Facebook and Personal Injury Law

Many of you are aware of such social networking sites such as ‘Facebook’ or ‘Myspace’ on the Internet. Such sites allow users to post information on the web about their personal life including pictures, blogs, messages and even updates on day-to-day activities. Although these sites may seem private and fun to you, they can have a damaging effect on your legal case.

Under the Rules of Civil Procedure, rule 30.06 states that “a party has a positive obligation to disclose every relevant document in a party’s possession…”

Until recently, defence lawyers in personal injury actions had to prove that there was relevant material on a social networking site to ask for the content of that network page; However, a recent decision handed down at the Ontario Superior Court of Justice in Leduc v. Roman 2009 CanLII 6838 has clarified the Court’s position.

Justice Brown heard an appeal from Master Dash’s Order, stating the following: Material on ‘Facebook’ may be relevant to a personal injury action. Although information contained on the profile, may speak to the activities and health of the plaintiff before and after the alleged injuries, the evidence provided by defence counsel with respect to content of those pictures, was purely speculative and therefore not ordered.

Justice Brown reviewed Master Dash’s decision and quoted the “Terms of Use” posted by ‘Facebook’. It stated that the site “is a social utility that connects you with the people around you”. Justice Brown went on to state that “Although web-based social networking sites like ‘Facebook’ and ‘Myspace’ are recent phenomena, posted content constitutes data and information in electronic form as documents under the Rules of Civil Procedure.” Furthermore, it was decided that this electronic information was in possession and control of the plaintiff as he had the ability to post and remove information at his own will.

The Court found that a person who maintains a private profile is in no different position than someone with a public profile.

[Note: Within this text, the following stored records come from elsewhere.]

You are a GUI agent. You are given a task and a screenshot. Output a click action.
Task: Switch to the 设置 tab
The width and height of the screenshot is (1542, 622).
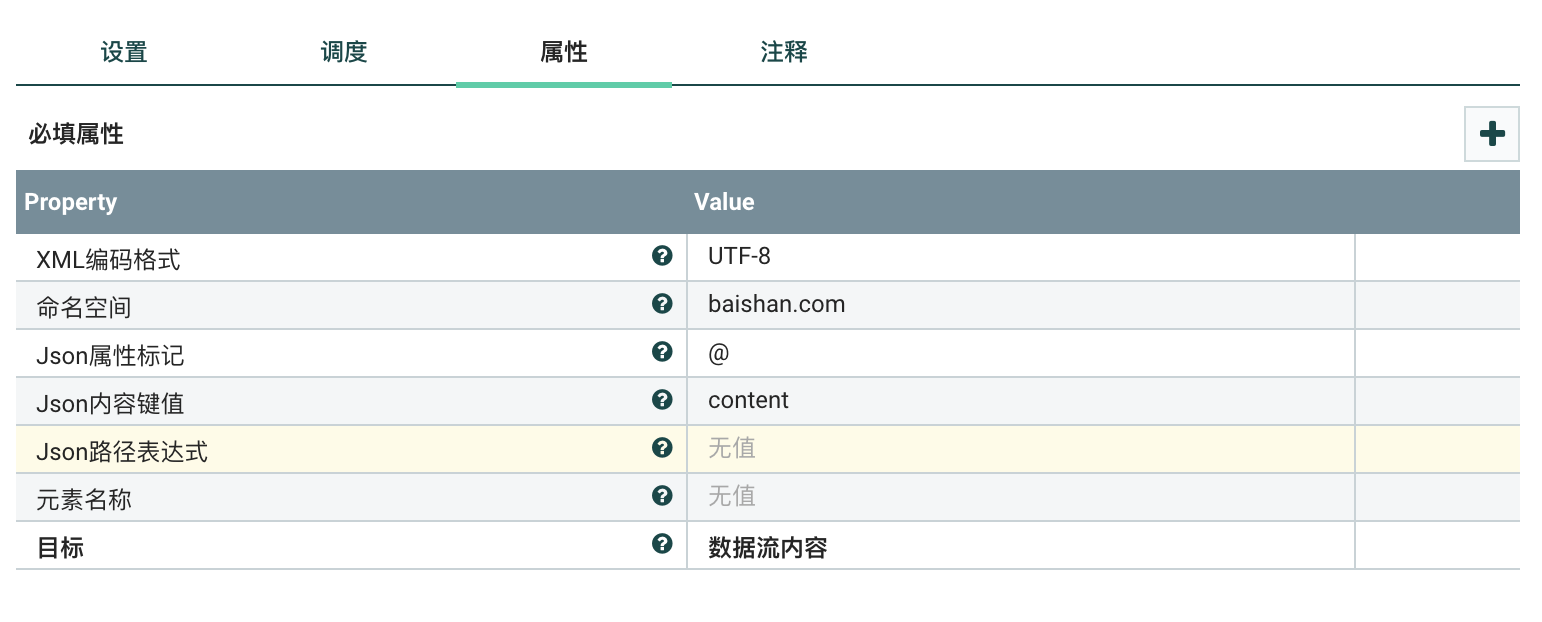click(x=124, y=52)
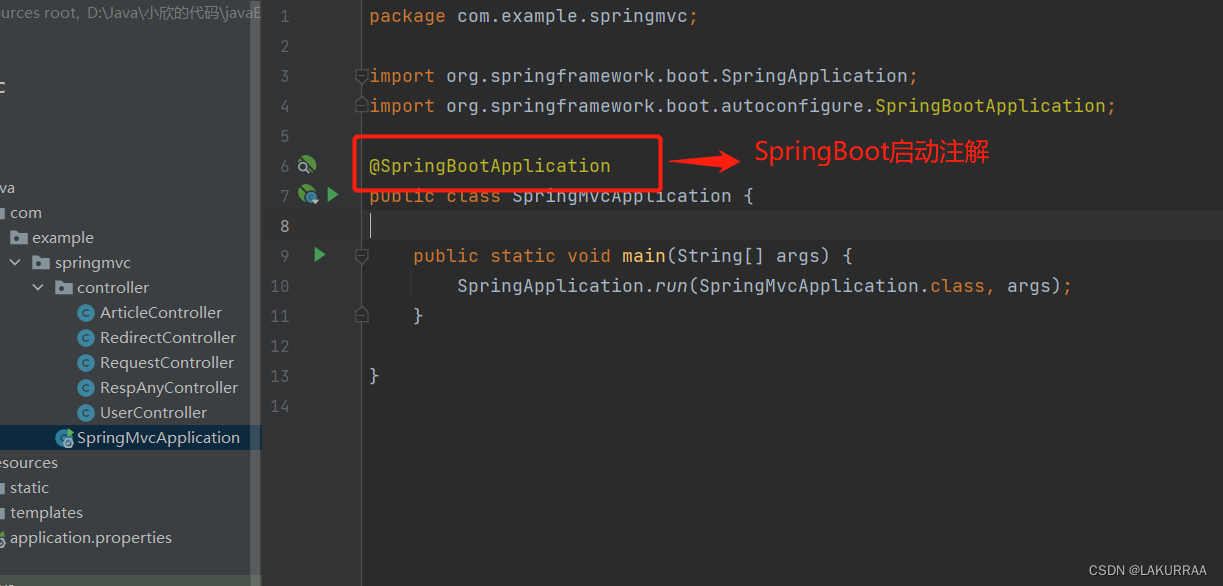Click the run gutter icon beside line 9
1223x586 pixels.
tap(320, 255)
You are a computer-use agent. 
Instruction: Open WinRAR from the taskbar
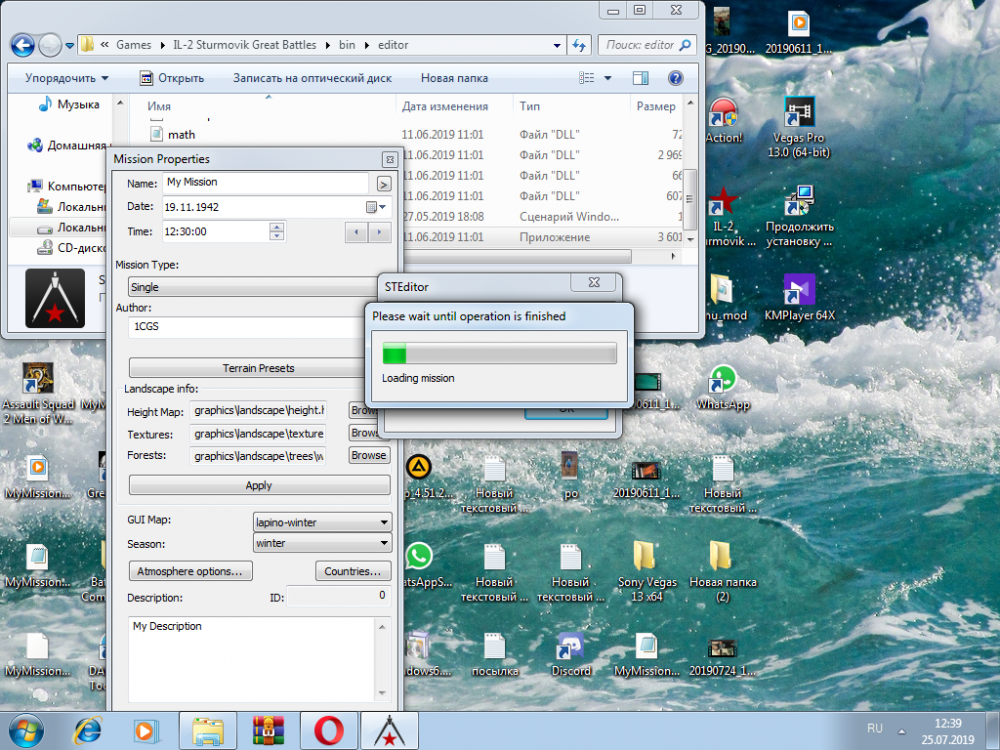click(x=267, y=731)
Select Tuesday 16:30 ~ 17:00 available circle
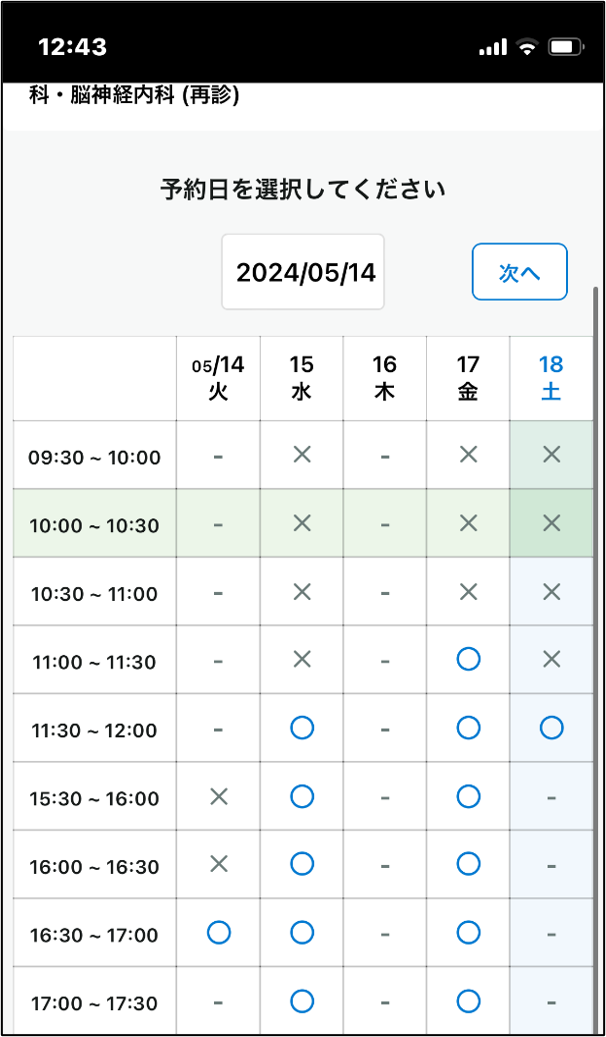This screenshot has width=606, height=1037. click(x=218, y=933)
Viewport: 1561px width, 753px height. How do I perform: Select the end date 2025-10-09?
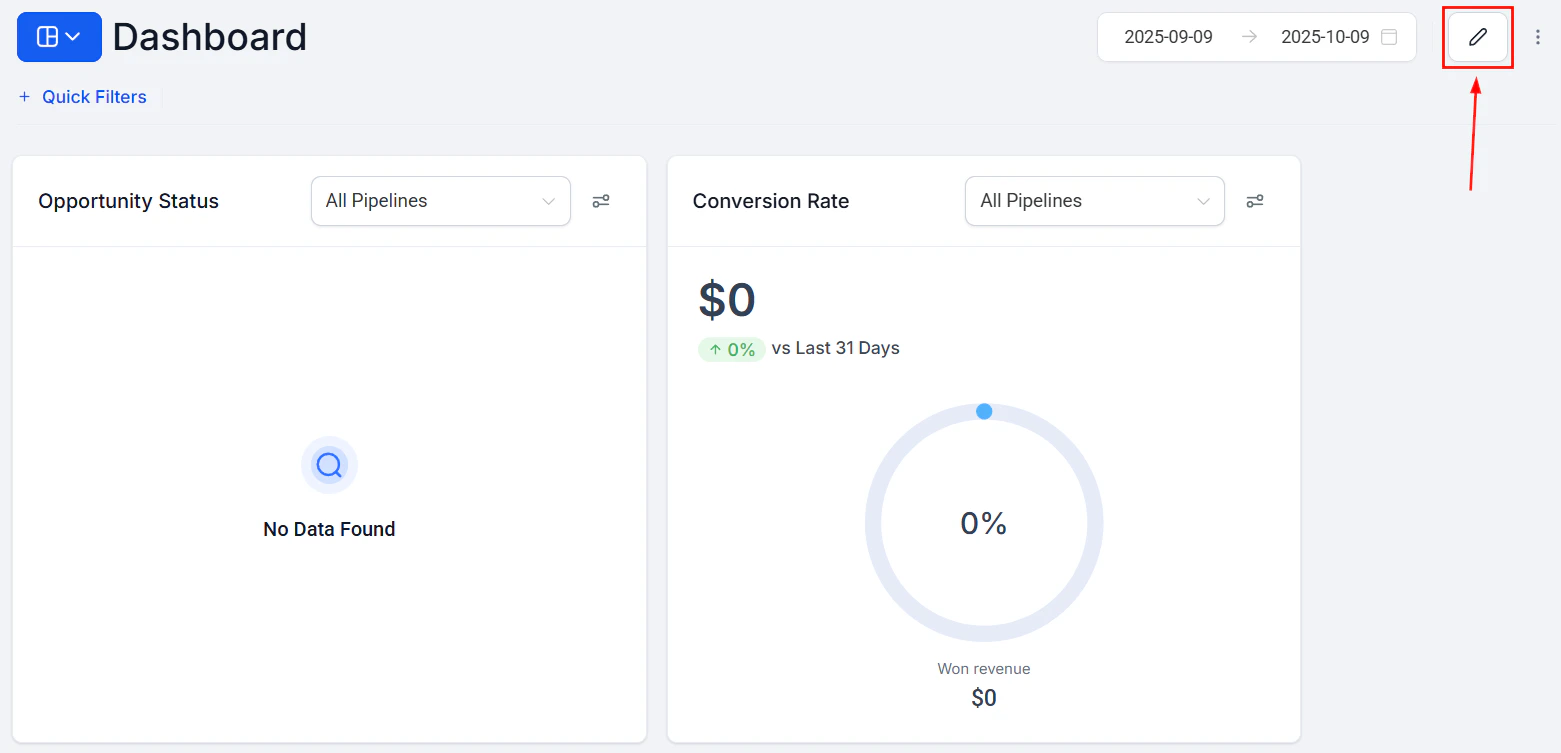(1326, 36)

Both parties would be obliged to produce all the information in the profile. Because ‘Facebook’ is a utility to share information with others, all information posted would not be considered privileged.

However, the one shining light that a plaintiff may take from this case, is that mere existence of a ‘Facebook’ profile does not entitle a party to gain access to everything on the site. Most evidence relating to the existence of evidence on these sites will be determined at Examinations for Discovery. However if defence counsel asks the plaintiff about their network profiles; the answers may conclude that there is enough evidence to produce the complete profile.

CONCLUSION

It is important that you are aware of the above noted decision given your case at hand. We would recommend that you do not publish material on the site while you are involved in a personal injury action and in fact delete or suspend your profile indefinitely until resolution. However it you insist on keeping a profile on one of these sites, be aware of what is posted by yourself and your friends as they may have damaging consequences to the outcome of your case.